All non-digits should be either removed or transformed to a question mark.

# Visualization of all the rows containing NOn-Digits excluding question marks and those with the sub-string "Bis" or its variations.
v.num.nod.row <- grep("^(?!.*bis|.*\\?).*\\D", v.num00, ignore.case = TRUE, perl = TRUE)
v.num.nod.content <- v.num00[v.num.nod.row]
m.num.nod <- cbind(v.num.nod.row, v.num.nod.content)
head(m.num.nod)
##      v.num.nod.row v.num.nod.content
## [1,] "2979"        "-"              
## [2,] "3115"        "-"              
## [3,] "21552"       "-"              
## [4,] "22541"       "78+"            
## [5,] "42834"       "-"              
## [6,] "48243"       "m"

All cases should be transformed to a question mark.

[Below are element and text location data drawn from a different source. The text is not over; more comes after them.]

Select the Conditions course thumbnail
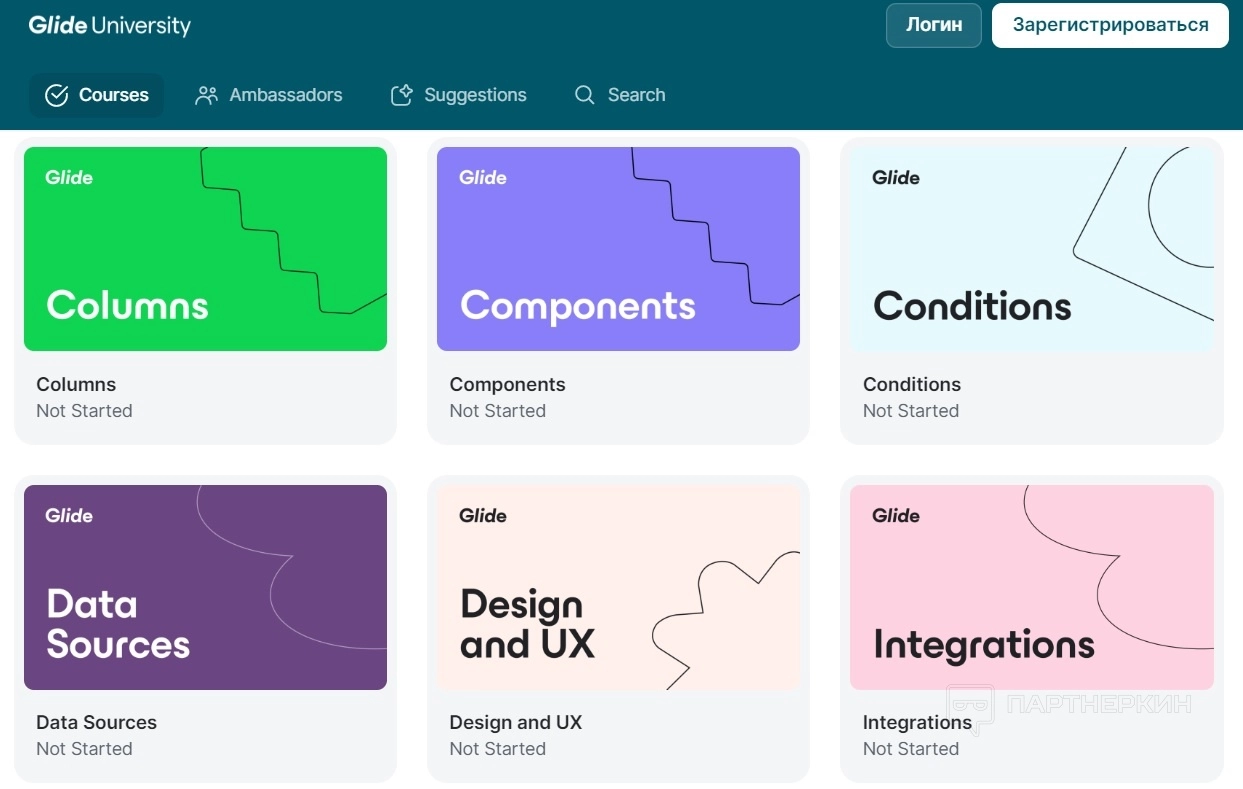This screenshot has width=1243, height=789. 1031,249
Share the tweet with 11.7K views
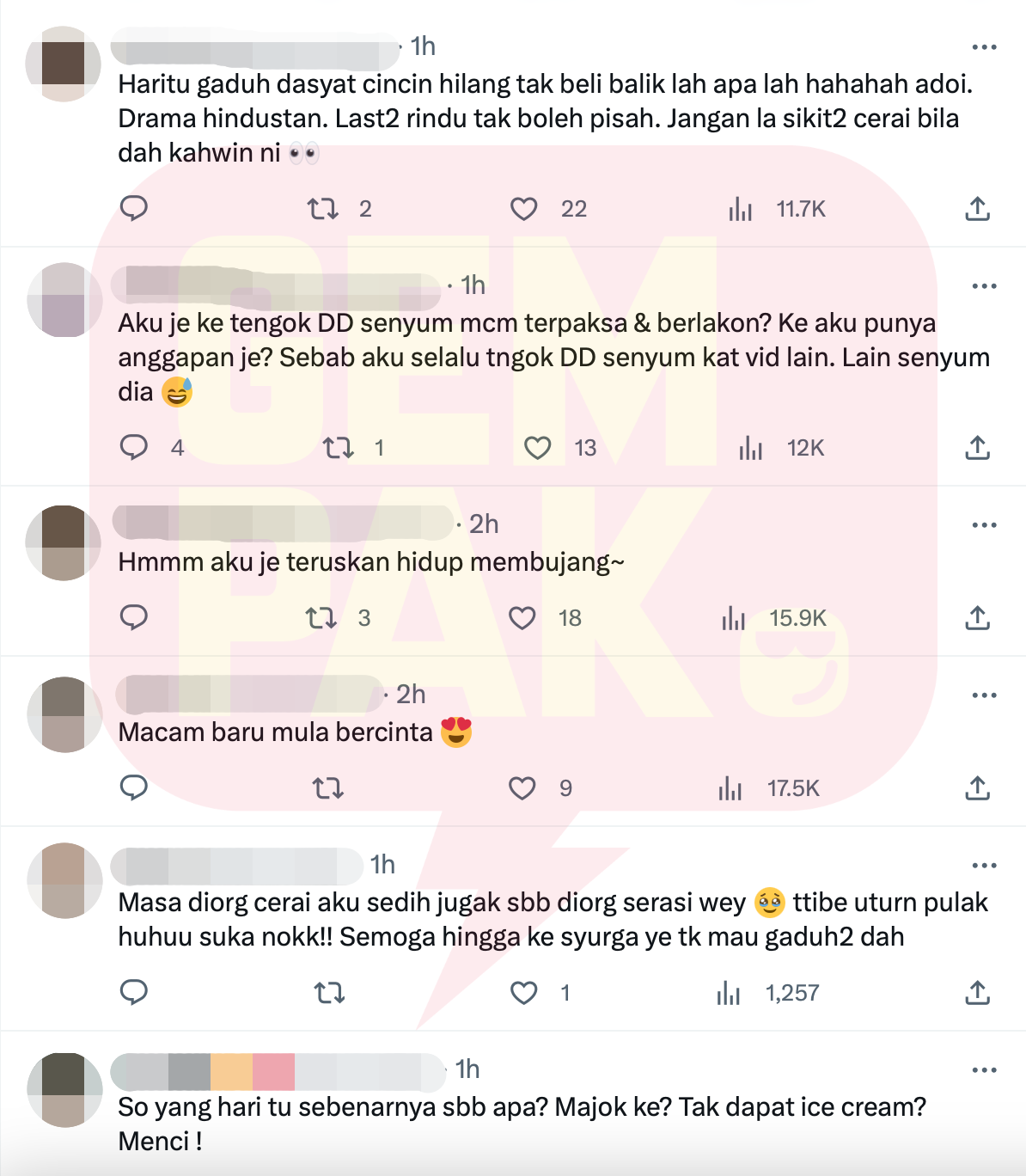1026x1176 pixels. click(978, 209)
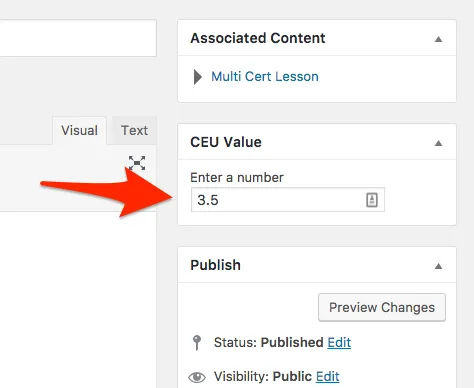Toggle panel via CEU Value heading
The width and height of the screenshot is (474, 388).
click(226, 142)
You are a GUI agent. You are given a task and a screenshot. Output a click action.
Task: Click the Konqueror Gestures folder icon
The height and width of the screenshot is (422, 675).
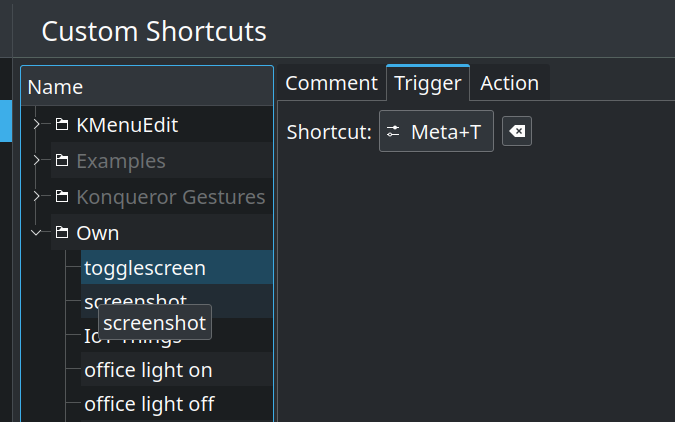(x=62, y=196)
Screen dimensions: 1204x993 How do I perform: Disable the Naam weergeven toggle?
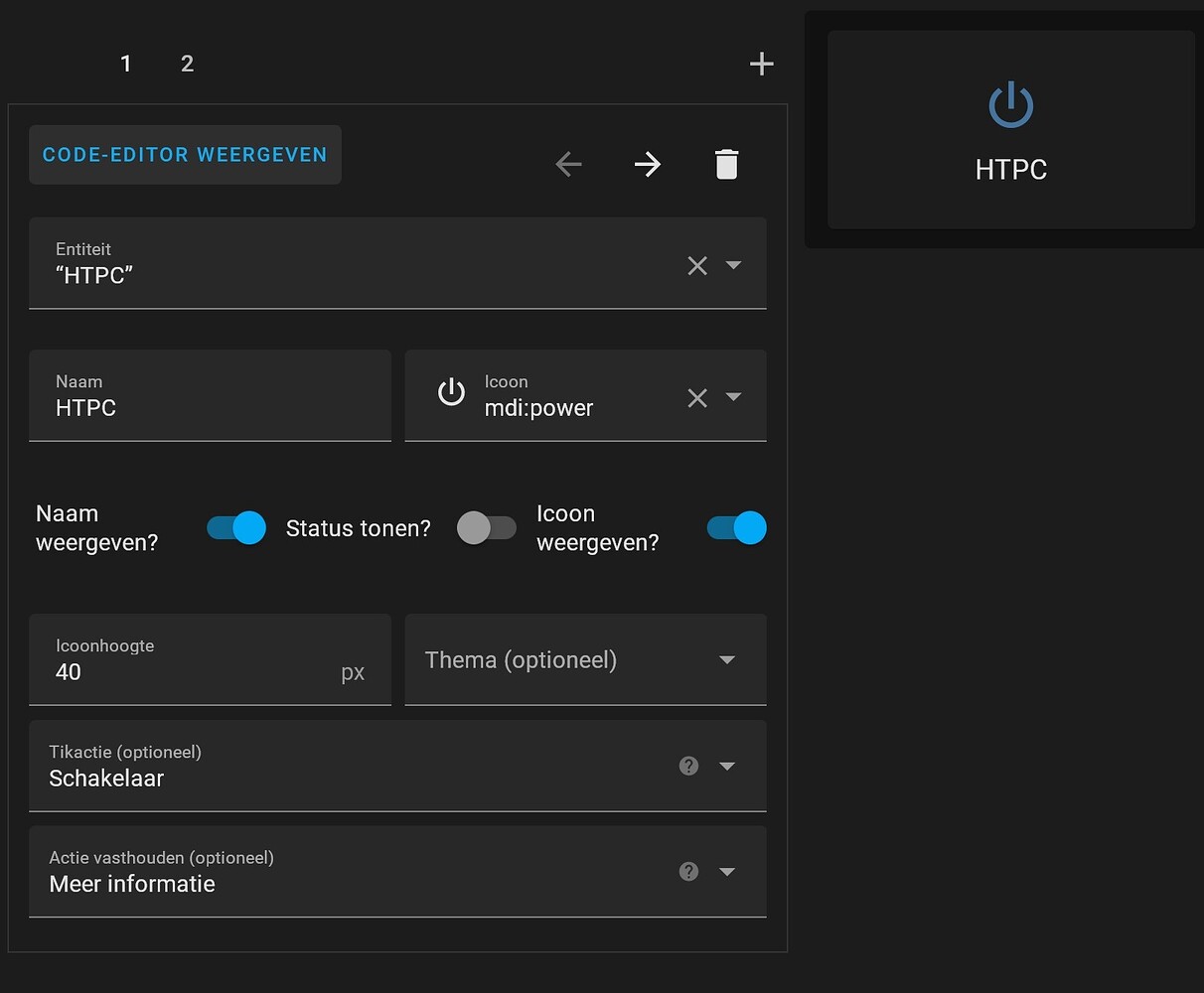(x=235, y=527)
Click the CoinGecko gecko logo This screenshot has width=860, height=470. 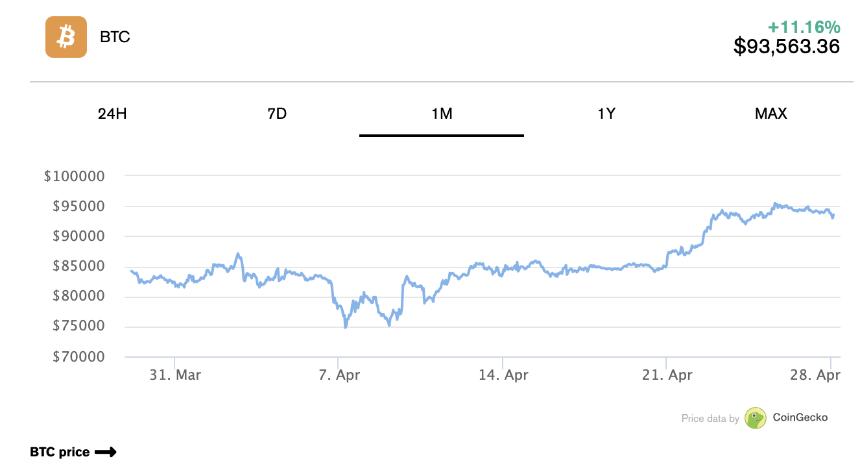coord(755,419)
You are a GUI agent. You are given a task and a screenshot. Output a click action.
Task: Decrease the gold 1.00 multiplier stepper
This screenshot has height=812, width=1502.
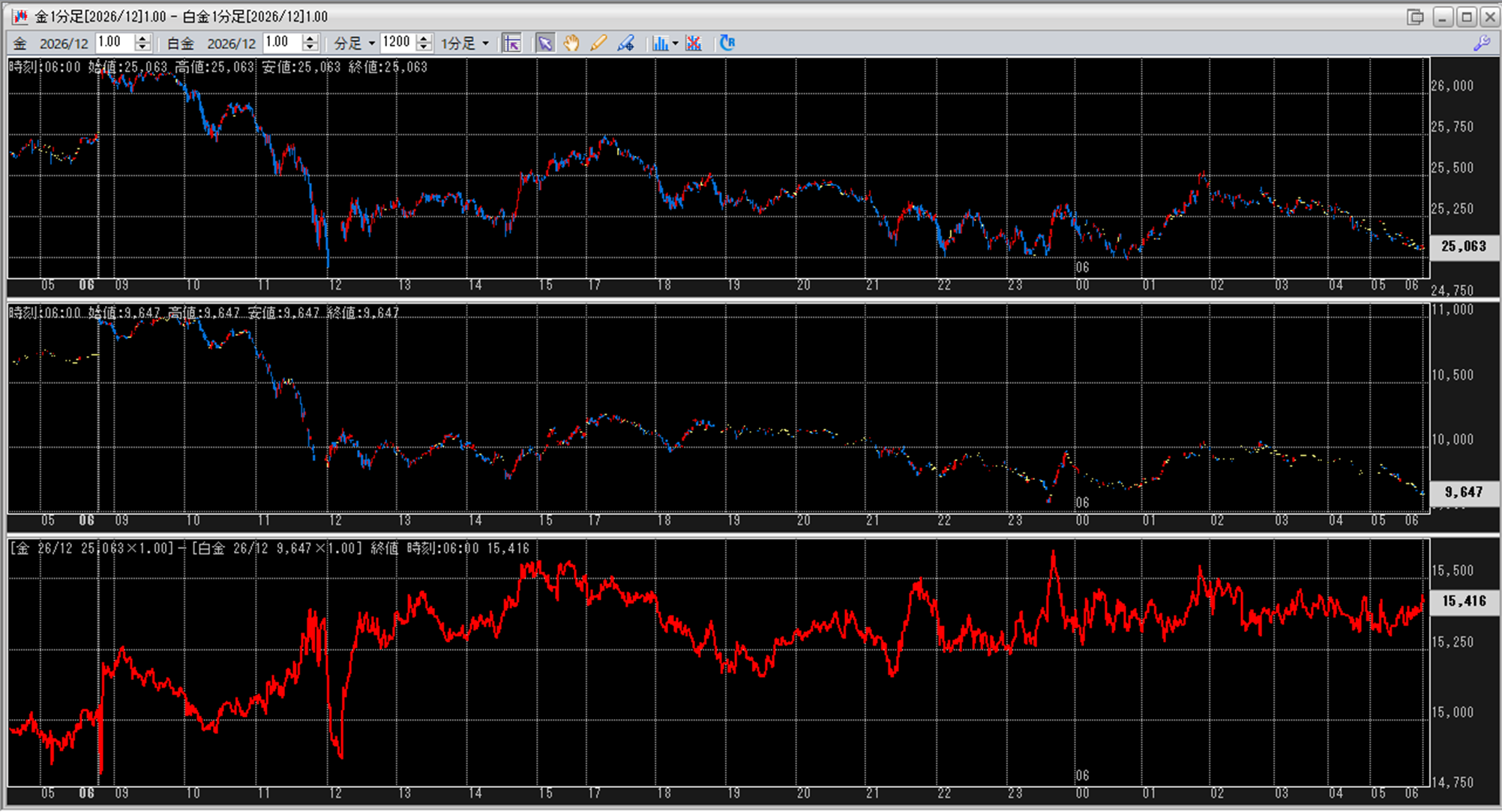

# Transformation of all the remaining non-digits to question marks.
v.num01 <- gsub("^(?!.*bis|.*\\?)(\\d*)(\\D+)", "\\1?", v.num00, ignore.case = TRUE, perl = TRUE)

All sub-strings “Bis” or its variations should be detached from the digit and start with an upper-case letter.

# Visualization of all the rows containing the sub-string "Bis" or its variations.
v.num.bis.row <- grep("bis", v.num01, ignore.case = TRUE)
v.num.bis.content <- v.num01[v.num.bis.row]
m.num.bis <- cbind(v.num.bis.row, v.num.bis.content)
head(m.num.bis)
##      v.num.bis.row v.num.bis.content
## [1,] "12757"       "8bis"           
## [2,] "12834"       "17bis"          
## [3,] "12835"       "17bis"          
## [4,] "13543"       "24bis"          
## [5,] "13654"       "15bis"          
## [6,] "13659"       "47 Bis"

Some cases need to be fixed. Moreover, extra non-digits should be either removed or transformed to a question mark.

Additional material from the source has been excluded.